There was only one thing I knew for certain that I wanted to do on my birthday: go out to breakfast.
It's my favorite meal of the day, and somehow I rarely get to eat it, my homemade morning meals leaning more towards later-day, lower calorie, unsweetened, ungreasy foods ever since I joined Weight Watchers in January. In the past, I've treated myself to a favorite sugary cereal (say, Peanut Butter Crunch) or basically an entire tube of Pillsbury Cinnamon Rolls to kick off my birthday. But this year, attempting to stay on track, and although it would mean setting my alarm and getting up early on my birthday, I took myself out.
I ordered French toast, recalling the many birthdays of my childhood when my mother would cook whatever breakfast I wanted rather than pouring a bowl of cold cereal. I always had a hard time getting up then, too, and on the mornings of a hot birthday breakfast, I would get hollered at for dawdling in bed while the egg yolks hardened and the French toast overcooked or simply got cold.

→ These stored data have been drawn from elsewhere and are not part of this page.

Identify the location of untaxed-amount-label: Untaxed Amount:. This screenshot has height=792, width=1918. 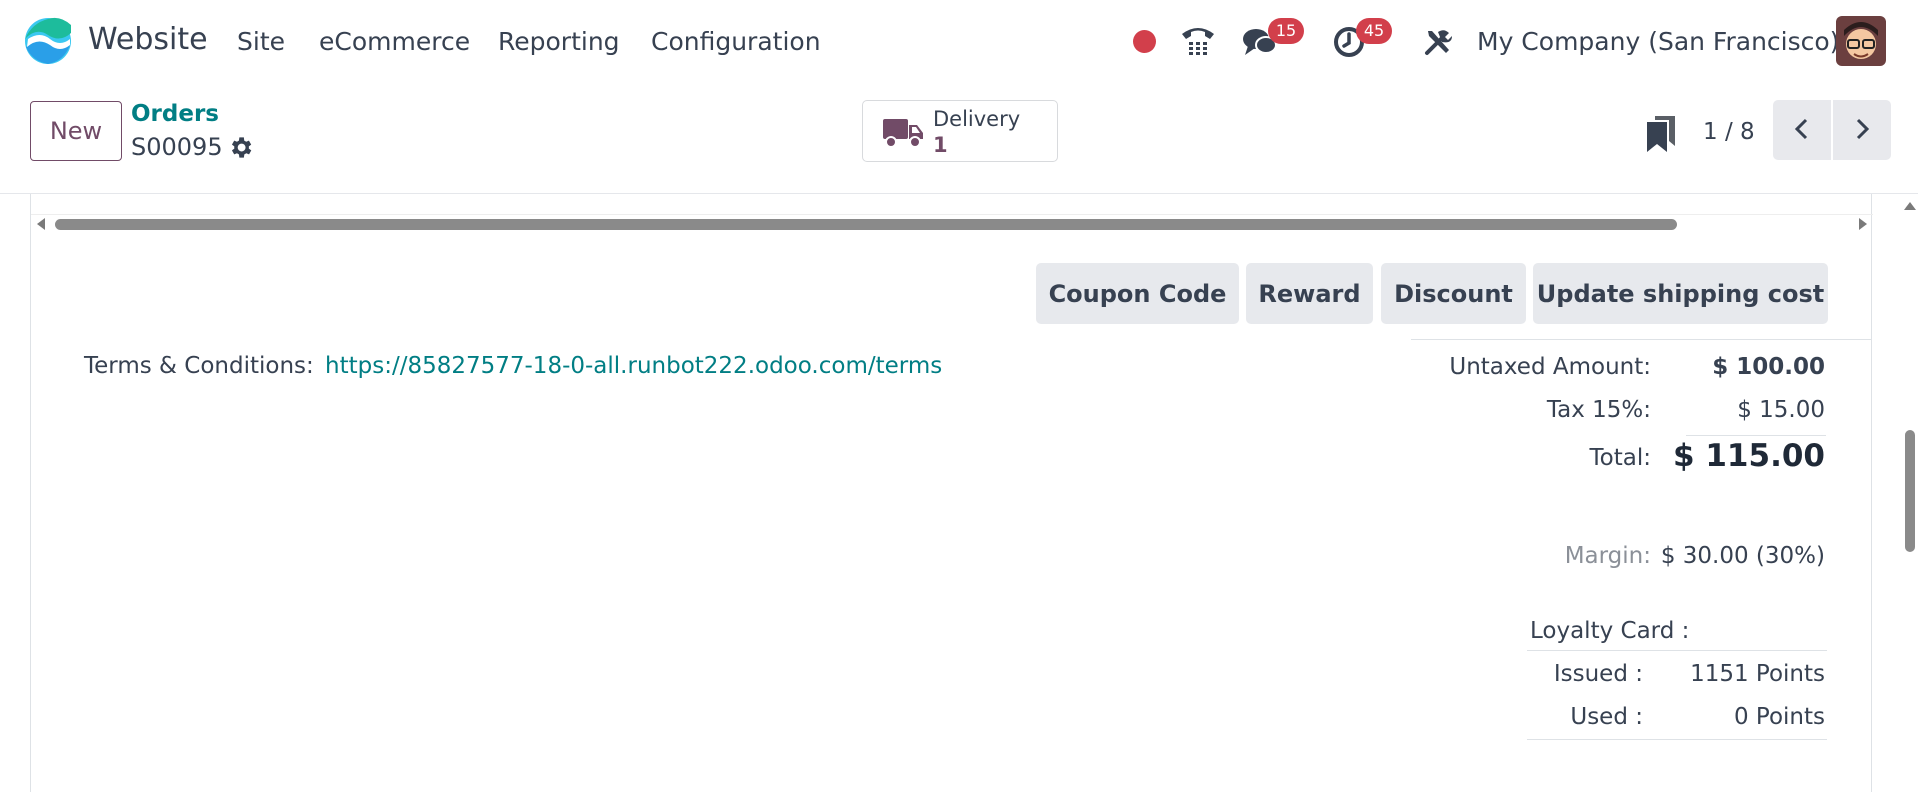
(1550, 367).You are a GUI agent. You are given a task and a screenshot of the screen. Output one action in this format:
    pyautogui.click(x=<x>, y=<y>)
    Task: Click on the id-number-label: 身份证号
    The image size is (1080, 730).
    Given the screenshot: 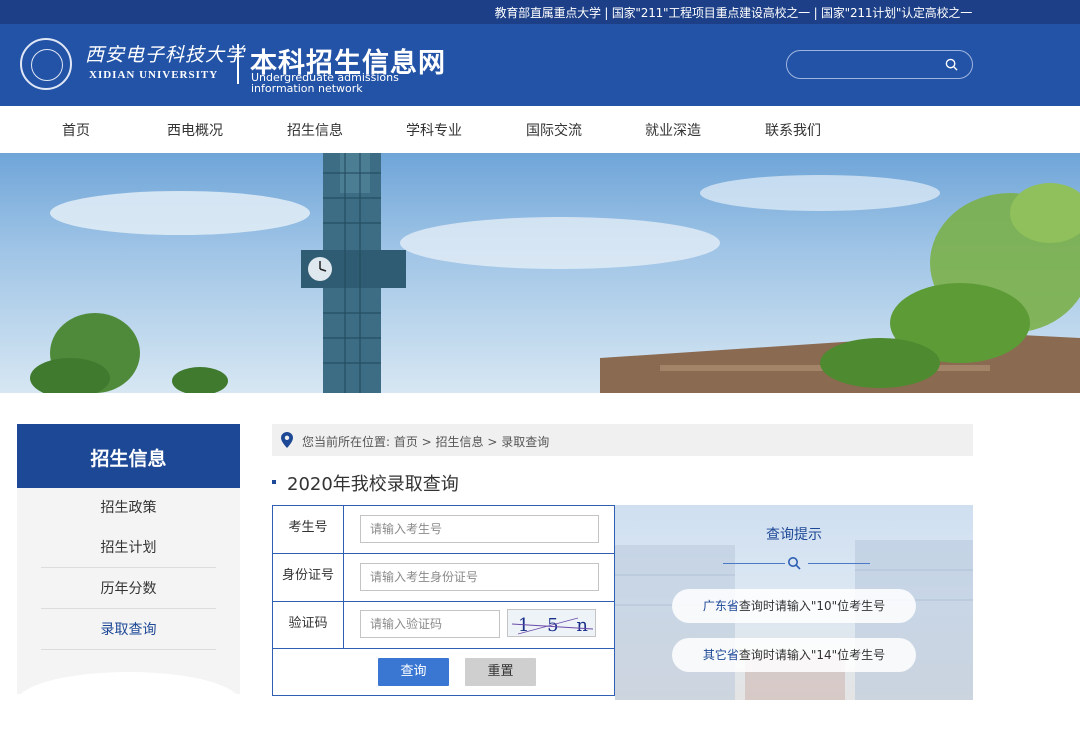 What is the action you would take?
    pyautogui.click(x=308, y=578)
    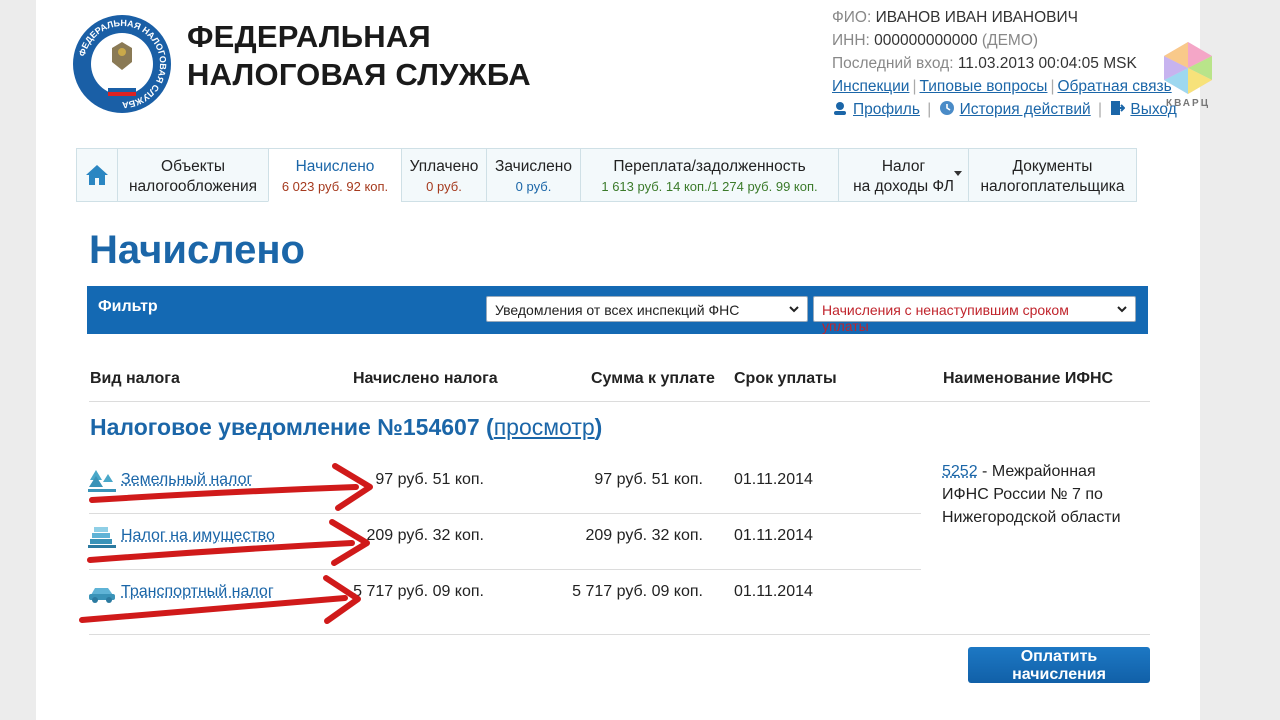 This screenshot has height=720, width=1280. What do you see at coordinates (1188, 68) in the screenshot?
I see `kvarc-logo-icon` at bounding box center [1188, 68].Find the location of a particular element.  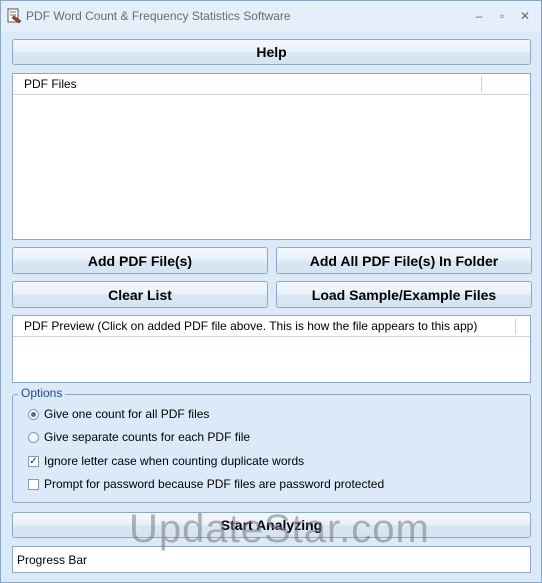

clear-list-button: Clear List is located at coordinates (140, 294).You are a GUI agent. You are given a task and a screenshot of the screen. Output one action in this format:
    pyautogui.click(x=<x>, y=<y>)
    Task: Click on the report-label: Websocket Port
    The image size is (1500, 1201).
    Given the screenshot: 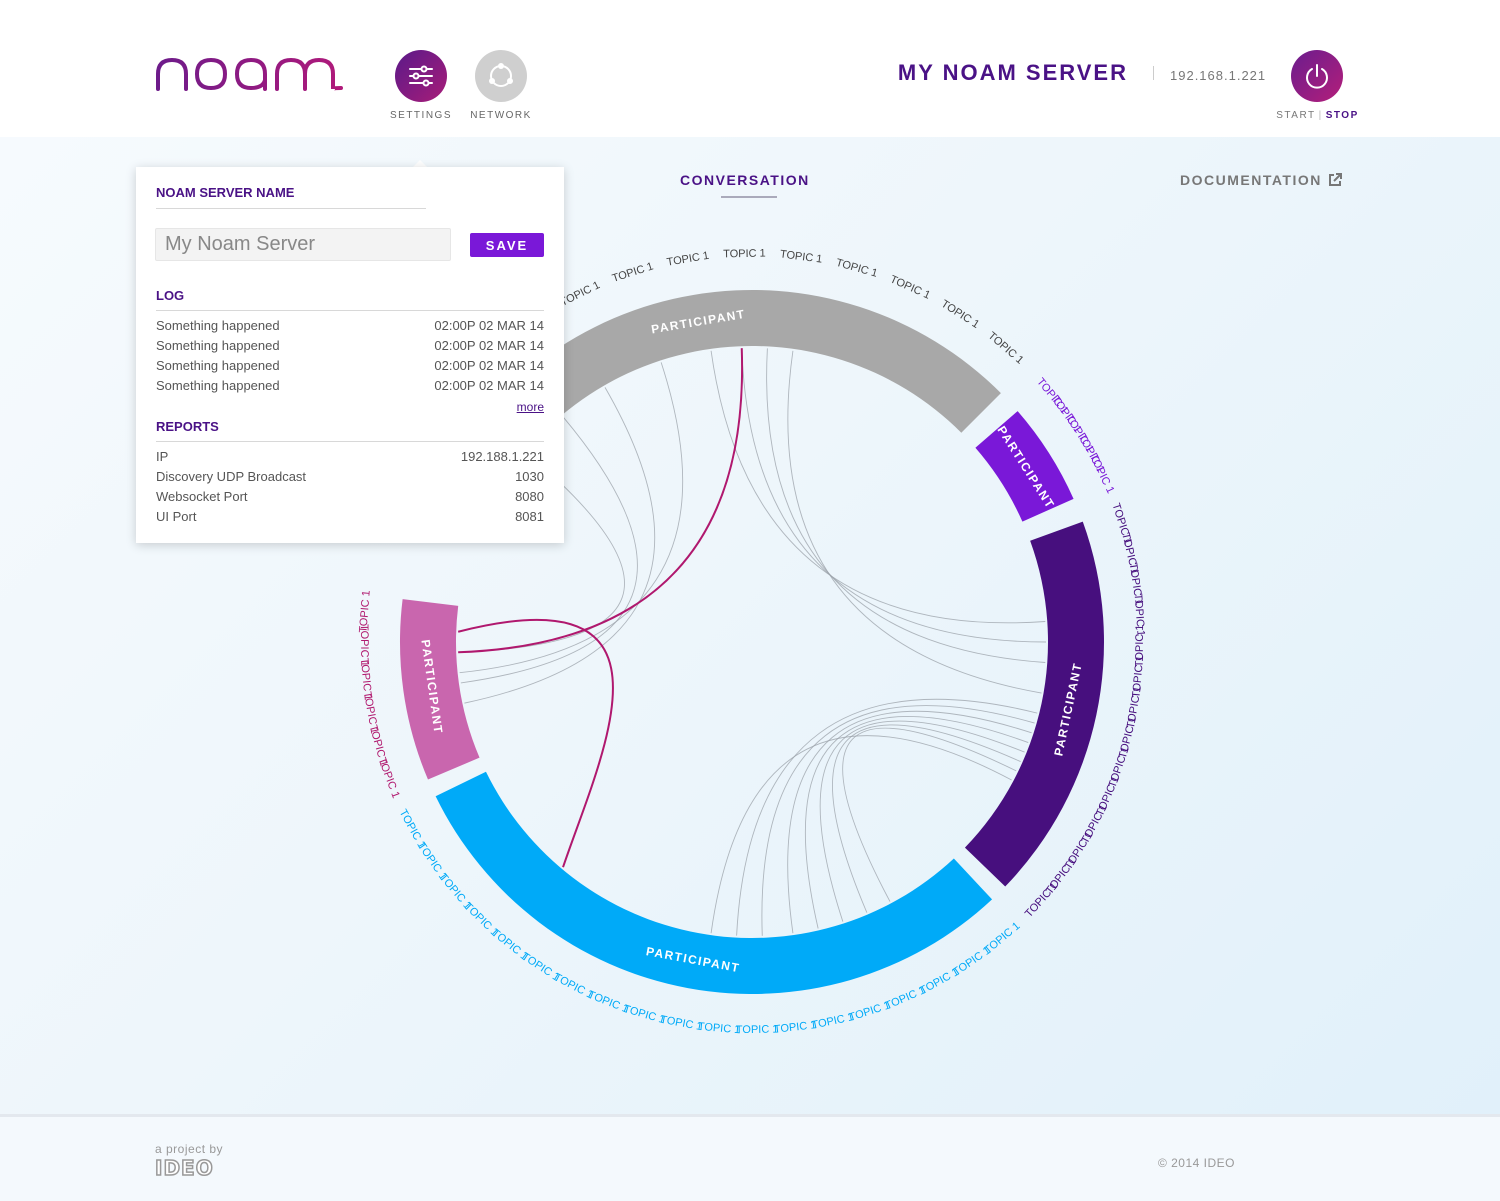 What is the action you would take?
    pyautogui.click(x=202, y=496)
    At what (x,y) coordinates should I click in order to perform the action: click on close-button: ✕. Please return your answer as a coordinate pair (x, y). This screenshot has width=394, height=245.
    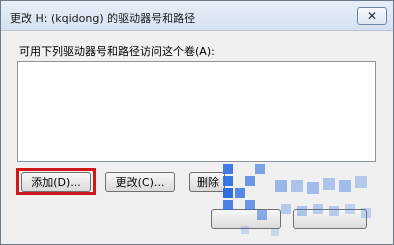
    Looking at the image, I should click on (372, 16).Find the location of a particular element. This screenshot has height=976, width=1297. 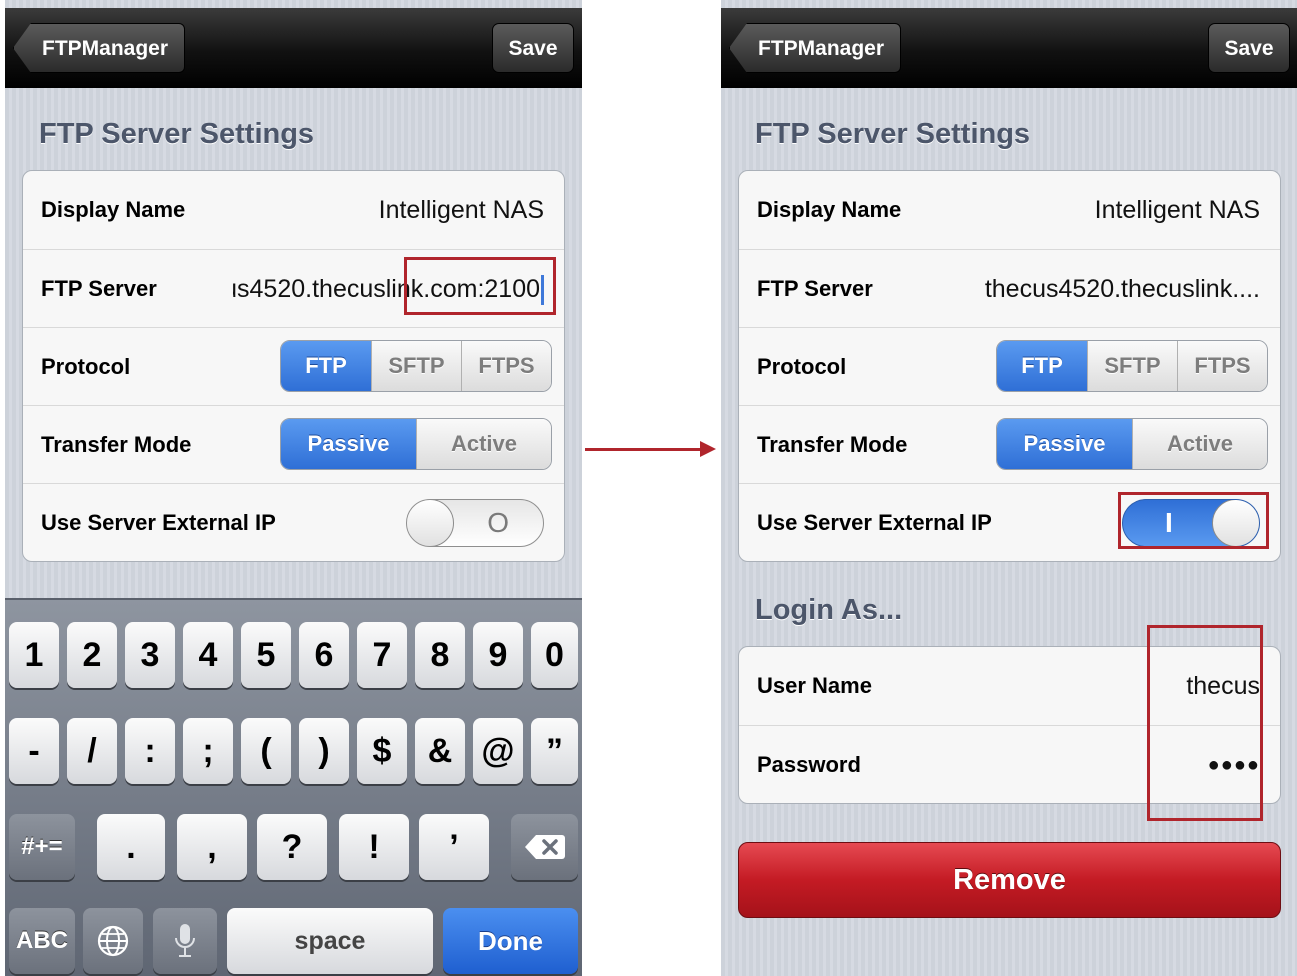

key-at: @ is located at coordinates (498, 751).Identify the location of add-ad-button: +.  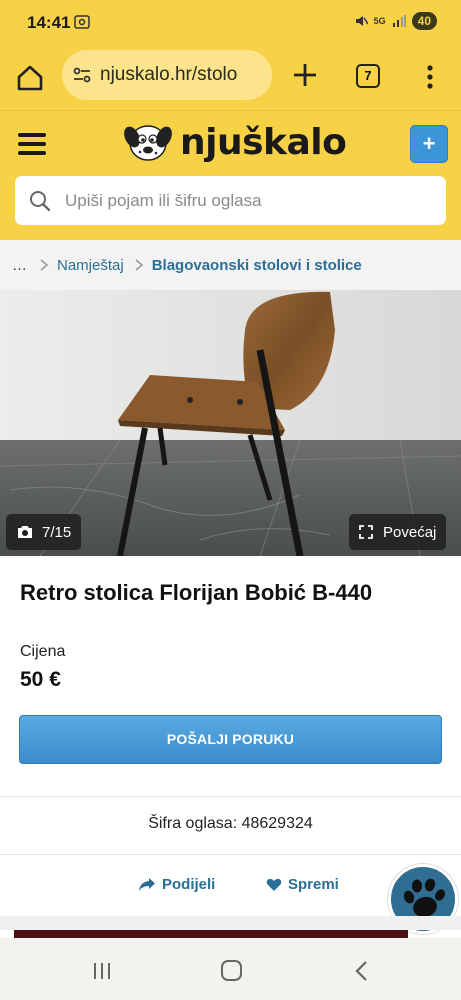
(429, 144).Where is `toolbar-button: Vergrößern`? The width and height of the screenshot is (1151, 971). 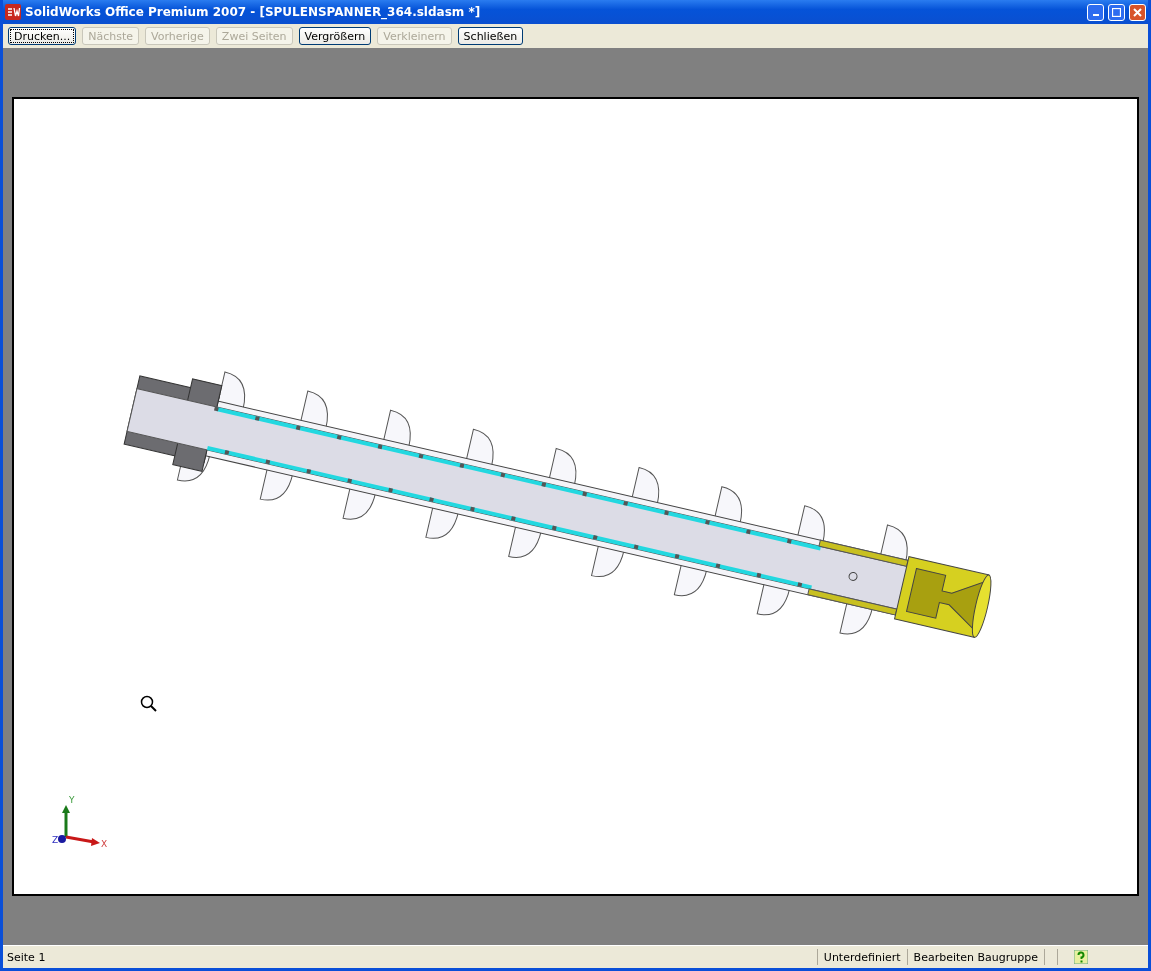
toolbar-button: Vergrößern is located at coordinates (335, 36).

Today, I dawdled in bed for as long as I could, arriving to Sanford's in Astoria a mere 15 minutes before their official breakfast hours ended. Instead of Tropicana Pure Premium orange juice, I drank decaf brewed coffee with a splash of skim milk and one Sweet and Low. Instead of struggling to cut crispy fried eggs with semi-solidified centers with a fork, I scooped runny poached eggs (liberally dosed with salt and pepper) with a spoon. And my French toast arrived hot and thick, splayed across a huge platter and topped with toasty turkey bacon.
And I ate it slowly, alone, checking my phone as the emails and text messages started to roll in, notifying me of Facebook wall posts from high school friends, former lovers, and guys who haven't bothered to call me back.
I lingered as long as I could there, in that booth built for four that I requested to sit in alone. A booth of three Greek men, meticulously ordering their espressos "thick," studied me from across the way, and appeared to be discussing me. I smiled and shrugged as I gestured for the check.
The rest of the day was as wide open and as shut tightly as it could be for me. There was nothing else I wanted to do, and yet there were a world of things I wished I could do. With the coming storm, a lack of funds, and nearly all of my friends at work, in school, or out of town, I faced the day ahead alone.
How would today be any different than any other day since I've moved to Queens? Or since I returned from my last trip to California?
I wished I could get my hair done in a salon today, but it would be unwise considering the high winds and humidity and the forecast's impending doom.
I wished I could get a manicure and pedicure at a nail salon today, but my toes still have not recovered from this summer's various hiking accidents, and I've had to sacrifice a fair amount of vanity in favor of buying groceries and paying the rent.
I wished I could get a job today.
I wished people would apologize today.
I wished my ex would pay me back the $1500 he borrowed from me six years ago today.
I wished for the people I care about who are far away today, so that I could hold them close, their love and affection being greater than any gift wrapped in shiny paper under a sticky bow.
But none of these wishes will come true. Not today anyway, not on my birthday.
Last year, I would have wished to lose the weight I'd gained during my painful departure from my last job. It's taken me nine months, but at the very least, that's the gift I've given myself this year.
So although I'm inclined to make today all about food - get drunk in the afternoon, eat pizza til I burst, lick frosting from my fingers and fall asleep with a half-chewed donut hanging out of my mouth - I don't want to undermine all the work I've done. Such a great sense of accomplishment is not only priceless but rare, and it's something I can really hold onto when I feel like a failure in love, labor, life.
I only hate half of my French toast this morning, bringing the rest home, where I sit now with pale wet toenails from a pedicure given to myself, waiting for the storm to come, waiting for my friends to shed their daily responsibilities and celebrate with a little dinner, a few drinks, and a lot of love.